### [Aim of the task]
List, from the lines below, each one with "computer" in it.

Entries taken from a collection:
--
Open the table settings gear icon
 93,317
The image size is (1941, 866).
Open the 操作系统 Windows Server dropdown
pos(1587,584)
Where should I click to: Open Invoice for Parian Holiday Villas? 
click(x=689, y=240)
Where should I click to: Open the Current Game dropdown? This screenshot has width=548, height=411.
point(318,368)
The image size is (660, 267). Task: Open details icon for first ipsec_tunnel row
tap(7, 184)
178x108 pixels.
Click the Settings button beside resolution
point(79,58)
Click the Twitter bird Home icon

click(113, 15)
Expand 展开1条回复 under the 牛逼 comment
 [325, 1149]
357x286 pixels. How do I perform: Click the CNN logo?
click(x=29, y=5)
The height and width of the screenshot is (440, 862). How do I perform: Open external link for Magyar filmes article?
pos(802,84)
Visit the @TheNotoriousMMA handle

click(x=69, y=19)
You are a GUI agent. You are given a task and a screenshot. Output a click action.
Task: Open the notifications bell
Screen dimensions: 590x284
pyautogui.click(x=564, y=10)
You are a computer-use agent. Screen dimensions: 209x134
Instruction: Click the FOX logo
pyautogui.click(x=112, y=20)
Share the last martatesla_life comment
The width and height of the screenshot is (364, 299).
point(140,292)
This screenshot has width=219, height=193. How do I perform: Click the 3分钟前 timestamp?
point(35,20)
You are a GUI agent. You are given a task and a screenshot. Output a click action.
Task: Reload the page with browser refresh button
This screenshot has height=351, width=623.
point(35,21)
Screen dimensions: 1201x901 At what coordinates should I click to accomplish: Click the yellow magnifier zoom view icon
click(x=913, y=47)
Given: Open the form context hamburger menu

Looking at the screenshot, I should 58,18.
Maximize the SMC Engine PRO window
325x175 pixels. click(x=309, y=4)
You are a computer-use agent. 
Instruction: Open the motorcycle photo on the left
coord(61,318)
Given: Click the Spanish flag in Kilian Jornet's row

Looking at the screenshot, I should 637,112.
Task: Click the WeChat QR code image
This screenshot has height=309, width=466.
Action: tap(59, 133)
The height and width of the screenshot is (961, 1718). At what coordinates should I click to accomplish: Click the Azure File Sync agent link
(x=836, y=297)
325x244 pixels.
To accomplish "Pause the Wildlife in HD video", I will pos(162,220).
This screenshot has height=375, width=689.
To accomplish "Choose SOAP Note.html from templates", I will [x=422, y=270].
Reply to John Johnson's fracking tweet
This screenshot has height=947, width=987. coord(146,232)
--
### [Result of this exercise]
You are a computer-use agent. Screen dimensions: 209x134
You are a computer-use agent. 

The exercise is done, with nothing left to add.